====== Source material ======

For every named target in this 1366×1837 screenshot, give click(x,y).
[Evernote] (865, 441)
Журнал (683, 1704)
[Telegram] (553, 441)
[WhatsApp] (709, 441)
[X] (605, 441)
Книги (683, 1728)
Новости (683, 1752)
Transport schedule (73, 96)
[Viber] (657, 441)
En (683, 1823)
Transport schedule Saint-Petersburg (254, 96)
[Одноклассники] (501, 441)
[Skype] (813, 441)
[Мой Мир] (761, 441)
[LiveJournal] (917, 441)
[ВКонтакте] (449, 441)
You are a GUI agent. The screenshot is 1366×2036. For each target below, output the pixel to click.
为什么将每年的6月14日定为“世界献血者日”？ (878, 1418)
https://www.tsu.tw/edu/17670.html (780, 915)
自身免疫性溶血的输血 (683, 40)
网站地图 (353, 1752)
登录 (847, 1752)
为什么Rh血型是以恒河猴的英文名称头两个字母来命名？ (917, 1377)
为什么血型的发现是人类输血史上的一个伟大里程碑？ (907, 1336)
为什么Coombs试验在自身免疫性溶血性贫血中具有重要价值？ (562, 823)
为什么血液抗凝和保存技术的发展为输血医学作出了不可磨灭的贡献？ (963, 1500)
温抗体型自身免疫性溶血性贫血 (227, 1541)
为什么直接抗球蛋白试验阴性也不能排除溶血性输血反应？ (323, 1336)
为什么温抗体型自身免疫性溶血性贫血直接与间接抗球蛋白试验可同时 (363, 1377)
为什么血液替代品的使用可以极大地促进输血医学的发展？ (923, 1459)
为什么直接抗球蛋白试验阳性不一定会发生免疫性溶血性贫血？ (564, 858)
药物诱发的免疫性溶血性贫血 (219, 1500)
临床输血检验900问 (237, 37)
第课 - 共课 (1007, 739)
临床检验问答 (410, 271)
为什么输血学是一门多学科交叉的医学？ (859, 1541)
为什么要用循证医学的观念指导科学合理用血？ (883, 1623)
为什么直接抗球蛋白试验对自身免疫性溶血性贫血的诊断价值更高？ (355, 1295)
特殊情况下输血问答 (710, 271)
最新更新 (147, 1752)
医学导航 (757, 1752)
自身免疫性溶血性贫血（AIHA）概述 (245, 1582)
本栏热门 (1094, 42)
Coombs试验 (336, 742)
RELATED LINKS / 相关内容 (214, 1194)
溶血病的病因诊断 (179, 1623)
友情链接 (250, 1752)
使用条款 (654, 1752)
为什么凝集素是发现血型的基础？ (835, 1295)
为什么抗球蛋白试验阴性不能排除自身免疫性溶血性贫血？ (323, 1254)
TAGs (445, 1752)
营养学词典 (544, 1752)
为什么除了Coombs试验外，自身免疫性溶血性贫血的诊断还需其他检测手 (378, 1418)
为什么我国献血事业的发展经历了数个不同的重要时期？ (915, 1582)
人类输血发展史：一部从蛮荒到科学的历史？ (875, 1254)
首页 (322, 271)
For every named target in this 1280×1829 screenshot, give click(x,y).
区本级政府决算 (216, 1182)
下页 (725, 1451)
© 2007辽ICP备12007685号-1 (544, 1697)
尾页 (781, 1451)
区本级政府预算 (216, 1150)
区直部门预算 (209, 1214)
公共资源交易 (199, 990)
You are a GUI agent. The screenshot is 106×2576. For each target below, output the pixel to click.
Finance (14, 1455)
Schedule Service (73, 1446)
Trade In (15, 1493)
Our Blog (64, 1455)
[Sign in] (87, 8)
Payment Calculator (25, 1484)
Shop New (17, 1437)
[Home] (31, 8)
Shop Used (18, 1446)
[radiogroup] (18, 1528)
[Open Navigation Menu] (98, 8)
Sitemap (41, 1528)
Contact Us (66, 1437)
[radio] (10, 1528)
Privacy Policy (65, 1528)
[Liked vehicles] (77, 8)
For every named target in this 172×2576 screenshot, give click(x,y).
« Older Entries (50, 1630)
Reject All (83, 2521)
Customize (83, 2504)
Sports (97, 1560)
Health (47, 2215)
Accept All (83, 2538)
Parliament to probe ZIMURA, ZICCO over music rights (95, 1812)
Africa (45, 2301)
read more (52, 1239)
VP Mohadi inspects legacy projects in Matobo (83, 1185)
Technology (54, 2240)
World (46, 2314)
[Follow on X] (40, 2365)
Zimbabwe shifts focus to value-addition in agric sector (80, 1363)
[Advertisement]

======

Problem to solve: In the entries above, find the line with "为什么温抗体型自身免疫性溶血性贫血直接与间接抗球蛋白试验可同时 (363, 1377)" and the line with "RELATED LINKS / 相关内容 (214, 1194)", then set down exactly those two and every line between them, nothing else.

Result:
为什么温抗体型自身免疫性溶血性贫血直接与间接抗球蛋白试验可同时 (363, 1377)
为什么血液替代品的使用可以极大地促进输血医学的发展？ (923, 1459)
为什么直接抗球蛋白试验阳性不一定会发生免疫性溶血性贫血？ (564, 858)
药物诱发的免疫性溶血性贫血 (219, 1500)
临床输血检验900问 (237, 37)
第课 - 共课 (1007, 739)
临床检验问答 (410, 271)
为什么输血学是一门多学科交叉的医学？ (859, 1541)
为什么要用循证医学的观念指导科学合理用血？ (883, 1623)
为什么直接抗球蛋白试验对自身免疫性溶血性贫血的诊断价值更高？ (355, 1295)
特殊情况下输血问答 (710, 271)
最新更新 (147, 1752)
医学导航 (757, 1752)
自身免疫性溶血性贫血（AIHA）概述 (245, 1582)
本栏热门 (1094, 42)
Coombs试验 (336, 742)
RELATED LINKS / 相关内容 (214, 1194)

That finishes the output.